▶ _WHAT TO PRODUCE_
After locating "На главную (41, 61)" in the listing below, copy that line and each one after it exactly, ending with the line that has "Reject All (143, 2531)".

▶ _DATA_
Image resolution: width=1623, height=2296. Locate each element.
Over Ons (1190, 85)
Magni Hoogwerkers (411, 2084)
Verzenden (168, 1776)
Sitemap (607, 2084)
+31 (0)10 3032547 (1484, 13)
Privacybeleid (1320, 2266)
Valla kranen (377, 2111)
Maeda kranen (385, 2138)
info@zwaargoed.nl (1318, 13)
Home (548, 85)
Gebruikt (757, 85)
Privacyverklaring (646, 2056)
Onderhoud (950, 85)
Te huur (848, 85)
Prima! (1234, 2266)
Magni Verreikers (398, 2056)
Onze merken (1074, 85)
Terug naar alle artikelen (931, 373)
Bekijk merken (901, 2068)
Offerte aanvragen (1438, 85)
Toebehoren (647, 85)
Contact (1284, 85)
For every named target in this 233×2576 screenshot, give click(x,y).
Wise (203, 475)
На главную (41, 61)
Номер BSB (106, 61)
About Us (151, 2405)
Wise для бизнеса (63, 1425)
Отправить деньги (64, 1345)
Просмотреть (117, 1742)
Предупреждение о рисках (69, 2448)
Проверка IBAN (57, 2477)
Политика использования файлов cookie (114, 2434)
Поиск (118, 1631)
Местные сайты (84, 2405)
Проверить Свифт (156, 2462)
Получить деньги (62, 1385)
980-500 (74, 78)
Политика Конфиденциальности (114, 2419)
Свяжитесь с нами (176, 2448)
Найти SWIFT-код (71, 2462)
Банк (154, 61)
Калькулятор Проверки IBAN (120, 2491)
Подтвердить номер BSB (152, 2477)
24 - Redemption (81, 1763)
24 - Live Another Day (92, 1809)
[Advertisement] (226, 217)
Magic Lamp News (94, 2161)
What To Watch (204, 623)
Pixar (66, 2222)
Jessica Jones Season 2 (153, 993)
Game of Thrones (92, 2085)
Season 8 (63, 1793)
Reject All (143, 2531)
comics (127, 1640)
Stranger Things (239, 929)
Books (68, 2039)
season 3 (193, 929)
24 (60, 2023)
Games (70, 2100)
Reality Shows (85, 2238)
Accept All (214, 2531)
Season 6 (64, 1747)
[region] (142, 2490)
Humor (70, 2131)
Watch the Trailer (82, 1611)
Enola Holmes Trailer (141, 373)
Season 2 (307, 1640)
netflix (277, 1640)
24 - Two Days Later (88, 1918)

▶ _ANSWER TO THIS EXERCISE_
На главную (41, 61)
Номер BSB (106, 61)
About Us (151, 2405)
Wise для бизнеса (63, 1425)
Отправить деньги (64, 1345)
Просмотреть (117, 1742)
Предупреждение о рисках (69, 2448)
Проверка IBAN (57, 2477)
Политика использования файлов cookie (114, 2434)
Поиск (118, 1631)
Местные сайты (84, 2405)
Проверить Свифт (156, 2462)
Получить деньги (62, 1385)
980-500 (74, 78)
Политика Конфиденциальности (114, 2419)
Свяжитесь с нами (176, 2448)
Найти SWIFT-код (71, 2462)
Банк (154, 61)
Калькулятор Проверки IBAN (120, 2491)
Подтвердить номер BSB (152, 2477)
24 - Redemption (81, 1763)
24 - Live Another Day (92, 1809)
[Advertisement] (226, 217)
Magic Lamp News (94, 2161)
What To Watch (204, 623)
Pixar (66, 2222)
Jessica Jones Season 2 (153, 993)
Game of Thrones (92, 2085)
Season 8 (63, 1793)
Reject All (143, 2531)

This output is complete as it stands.